TASK DESCRIPTION —
In the copy, include no images. Reproduce the entries exactly.

____

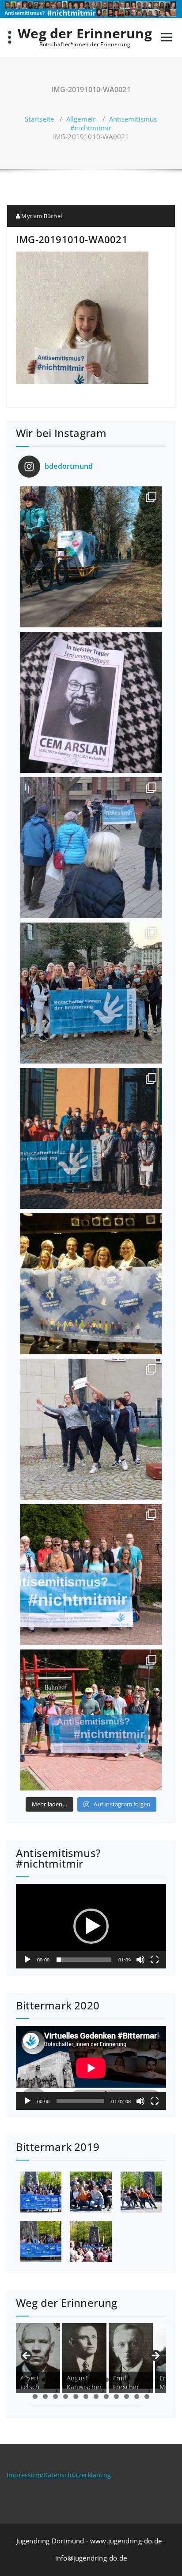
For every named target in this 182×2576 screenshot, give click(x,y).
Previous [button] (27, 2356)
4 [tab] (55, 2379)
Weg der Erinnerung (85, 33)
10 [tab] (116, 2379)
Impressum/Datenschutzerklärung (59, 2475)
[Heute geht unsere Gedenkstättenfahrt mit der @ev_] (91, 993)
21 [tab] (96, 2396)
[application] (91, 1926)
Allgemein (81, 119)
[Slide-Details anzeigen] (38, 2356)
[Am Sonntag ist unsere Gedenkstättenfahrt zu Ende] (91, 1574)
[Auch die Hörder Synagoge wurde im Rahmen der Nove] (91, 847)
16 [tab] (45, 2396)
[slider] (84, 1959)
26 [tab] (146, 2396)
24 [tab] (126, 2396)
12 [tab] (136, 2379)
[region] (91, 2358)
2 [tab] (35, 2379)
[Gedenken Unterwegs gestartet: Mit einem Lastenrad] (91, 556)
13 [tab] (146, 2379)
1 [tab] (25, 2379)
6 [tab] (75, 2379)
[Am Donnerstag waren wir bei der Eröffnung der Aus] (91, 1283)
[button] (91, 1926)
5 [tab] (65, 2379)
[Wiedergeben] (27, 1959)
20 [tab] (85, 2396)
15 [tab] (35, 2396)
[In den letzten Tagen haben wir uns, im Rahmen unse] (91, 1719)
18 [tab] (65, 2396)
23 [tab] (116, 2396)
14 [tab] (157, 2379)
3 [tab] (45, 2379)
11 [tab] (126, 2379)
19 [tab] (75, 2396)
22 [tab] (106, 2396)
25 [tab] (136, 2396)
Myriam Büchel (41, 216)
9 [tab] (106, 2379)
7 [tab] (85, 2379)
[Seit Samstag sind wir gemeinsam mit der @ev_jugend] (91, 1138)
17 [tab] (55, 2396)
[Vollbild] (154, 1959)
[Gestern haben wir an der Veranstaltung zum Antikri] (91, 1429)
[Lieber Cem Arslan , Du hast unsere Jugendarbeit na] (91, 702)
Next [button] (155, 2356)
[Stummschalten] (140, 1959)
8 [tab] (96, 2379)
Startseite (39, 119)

____

SOLUTION TO THE PROBLEM —
For every named target in this 182×2576 screenshot, give click(x,y).
Previous [button] (27, 2356)
4 [tab] (55, 2379)
Weg der Erinnerung (85, 33)
10 [tab] (116, 2379)
Impressum/Datenschutzerklärung (59, 2475)
[Heute geht unsere Gedenkstättenfahrt mit der @ev_] (91, 993)
21 [tab] (96, 2396)
[application] (91, 1926)
Allgemein (81, 119)
[Slide-Details anzeigen] (38, 2356)
[Am Sonntag ist unsere Gedenkstättenfahrt zu Ende] (91, 1574)
[Auch die Hörder Synagoge wurde im Rahmen der Nove] (91, 847)
16 [tab] (45, 2396)
[slider] (84, 1959)
26 [tab] (146, 2396)
24 [tab] (126, 2396)
12 [tab] (136, 2379)
[region] (91, 2358)
2 [tab] (35, 2379)
[Gedenken Unterwegs gestartet: Mit einem Lastenrad] (91, 556)
13 [tab] (146, 2379)
1 [tab] (25, 2379)
6 [tab] (75, 2379)
[Am Donnerstag waren wir bei der Eröffnung der Aus] (91, 1283)
[button] (91, 1926)
5 [tab] (65, 2379)
[Wiedergeben] (27, 1959)
20 [tab] (85, 2396)
15 [tab] (35, 2396)
[In den letzten Tagen haben wir uns, im Rahmen unse] (91, 1719)
18 [tab] (65, 2396)
23 [tab] (116, 2396)
14 [tab] (157, 2379)
3 [tab] (45, 2379)
11 [tab] (126, 2379)
19 [tab] (75, 2396)
22 [tab] (106, 2396)
25 [tab] (136, 2396)
Myriam Büchel (41, 216)
9 [tab] (106, 2379)
7 [tab] (85, 2379)
[Seit Samstag sind wir gemeinsam mit der @ev_jugend] (91, 1138)
17 [tab] (55, 2396)
[Vollbild] (154, 1959)
[Gestern haben wir an der Veranstaltung zum Antikri] (91, 1429)
[Lieber Cem Arslan , Du hast unsere Jugendarbeit na] (91, 702)
Next [button] (155, 2356)
[Stummschalten] (140, 1959)
8 [tab] (96, 2379)
Startseite (39, 119)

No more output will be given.